# [PROBLEM TO WORK ON]
The data below has to be returned exactly, down to the last character.

### PROVIDED ENTRIES ###

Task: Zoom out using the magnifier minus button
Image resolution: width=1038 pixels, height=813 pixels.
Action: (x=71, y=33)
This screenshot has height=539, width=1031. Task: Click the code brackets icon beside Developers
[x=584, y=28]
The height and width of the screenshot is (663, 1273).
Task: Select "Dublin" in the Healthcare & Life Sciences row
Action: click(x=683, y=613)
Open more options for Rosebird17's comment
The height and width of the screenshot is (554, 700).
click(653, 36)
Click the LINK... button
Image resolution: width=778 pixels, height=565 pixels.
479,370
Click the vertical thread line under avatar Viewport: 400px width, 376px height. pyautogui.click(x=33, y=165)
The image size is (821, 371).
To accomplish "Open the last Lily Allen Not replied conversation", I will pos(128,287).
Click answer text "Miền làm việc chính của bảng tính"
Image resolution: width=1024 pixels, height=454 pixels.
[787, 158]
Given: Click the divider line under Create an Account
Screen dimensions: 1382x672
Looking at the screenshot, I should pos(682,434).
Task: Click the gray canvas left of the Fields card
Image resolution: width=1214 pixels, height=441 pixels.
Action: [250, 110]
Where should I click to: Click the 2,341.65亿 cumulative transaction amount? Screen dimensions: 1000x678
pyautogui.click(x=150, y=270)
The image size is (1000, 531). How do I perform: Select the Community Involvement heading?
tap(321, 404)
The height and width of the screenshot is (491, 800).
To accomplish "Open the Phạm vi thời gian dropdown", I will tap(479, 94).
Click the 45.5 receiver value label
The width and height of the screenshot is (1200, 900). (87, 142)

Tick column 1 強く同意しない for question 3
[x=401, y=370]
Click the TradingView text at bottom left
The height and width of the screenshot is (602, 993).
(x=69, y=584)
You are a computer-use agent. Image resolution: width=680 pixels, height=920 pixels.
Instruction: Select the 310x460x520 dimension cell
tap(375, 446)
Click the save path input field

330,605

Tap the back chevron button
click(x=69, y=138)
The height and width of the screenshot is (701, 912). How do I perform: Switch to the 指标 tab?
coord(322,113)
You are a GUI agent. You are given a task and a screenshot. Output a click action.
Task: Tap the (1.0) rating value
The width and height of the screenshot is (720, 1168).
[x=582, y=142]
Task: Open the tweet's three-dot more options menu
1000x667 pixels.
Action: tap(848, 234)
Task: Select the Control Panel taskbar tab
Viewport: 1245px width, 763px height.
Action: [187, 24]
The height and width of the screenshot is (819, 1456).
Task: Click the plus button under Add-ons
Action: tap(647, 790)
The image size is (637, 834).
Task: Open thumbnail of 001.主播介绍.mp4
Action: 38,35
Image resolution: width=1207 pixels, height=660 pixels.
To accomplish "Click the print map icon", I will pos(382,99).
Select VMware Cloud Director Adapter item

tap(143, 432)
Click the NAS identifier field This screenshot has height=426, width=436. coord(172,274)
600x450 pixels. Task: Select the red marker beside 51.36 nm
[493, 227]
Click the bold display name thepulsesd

###

# [ANSWER TO THE EXERCISE]
Task: Zoom out using the magnifier minus button
Image resolution: width=1038 pixels, height=813 pixels.
Action: (x=71, y=33)
This screenshot has height=539, width=1031. Task: Click the code brackets icon beside Developers
[x=584, y=28]
The height and width of the screenshot is (663, 1273).
Task: Select "Dublin" in the Healthcare & Life Sciences row
Action: click(x=683, y=613)
Open more options for Rosebird17's comment
The height and width of the screenshot is (554, 700).
click(653, 36)
Click the LINK... button
Image resolution: width=778 pixels, height=565 pixels.
479,370
Click the vertical thread line under avatar Viewport: 400px width, 376px height. pyautogui.click(x=33, y=165)
The image size is (821, 371).
To accomplish "Open the last Lily Allen Not replied conversation", I will pos(128,287).
Click answer text "Miền làm việc chính của bảng tính"
Image resolution: width=1024 pixels, height=454 pixels.
[787, 158]
Given: Click the divider line under Create an Account
Screen dimensions: 1382x672
Looking at the screenshot, I should pos(682,434).
Task: Click the gray canvas left of the Fields card
Image resolution: width=1214 pixels, height=441 pixels.
Action: [250, 110]
Where should I click to: Click the 2,341.65亿 cumulative transaction amount? Screen dimensions: 1000x678
pyautogui.click(x=150, y=270)
The image size is (1000, 531). How do I perform: Select the Community Involvement heading?
tap(321, 404)
The height and width of the screenshot is (491, 800).
To accomplish "Open the Phạm vi thời gian dropdown", I will tap(479, 94).
Click the 45.5 receiver value label
The width and height of the screenshot is (1200, 900). (87, 142)

Tick column 1 強く同意しない for question 3
[x=401, y=370]
Click the TradingView text at bottom left
The height and width of the screenshot is (602, 993).
(x=69, y=584)
You are a computer-use agent. Image resolution: width=680 pixels, height=920 pixels.
Instruction: Select the 310x460x520 dimension cell
tap(375, 446)
Click the save path input field

330,605

Tap the back chevron button
click(x=69, y=138)
The height and width of the screenshot is (701, 912). How do I perform: Switch to the 指标 tab?
coord(322,113)
You are a GUI agent. You are given a task and a screenshot. Output a click action.
Task: Tap the (1.0) rating value
The width and height of the screenshot is (720, 1168).
[x=582, y=142]
Task: Open the tweet's three-dot more options menu
1000x667 pixels.
Action: tap(848, 234)
Task: Select the Control Panel taskbar tab
Viewport: 1245px width, 763px height.
Action: [187, 24]
The height and width of the screenshot is (819, 1456).
Task: Click the plus button under Add-ons
Action: tap(647, 790)
The image size is (637, 834).
Task: Open thumbnail of 001.主播介绍.mp4
Action: 38,35
Image resolution: width=1207 pixels, height=660 pixels.
To accomplish "Click the print map icon", I will pos(382,99).
Select VMware Cloud Director Adapter item

tap(143, 432)
Click the NAS identifier field This screenshot has height=426, width=436. coord(172,274)
600x450 pixels. Task: Select the red marker beside 51.36 nm
[493, 227]
Click the bold display name thepulsesd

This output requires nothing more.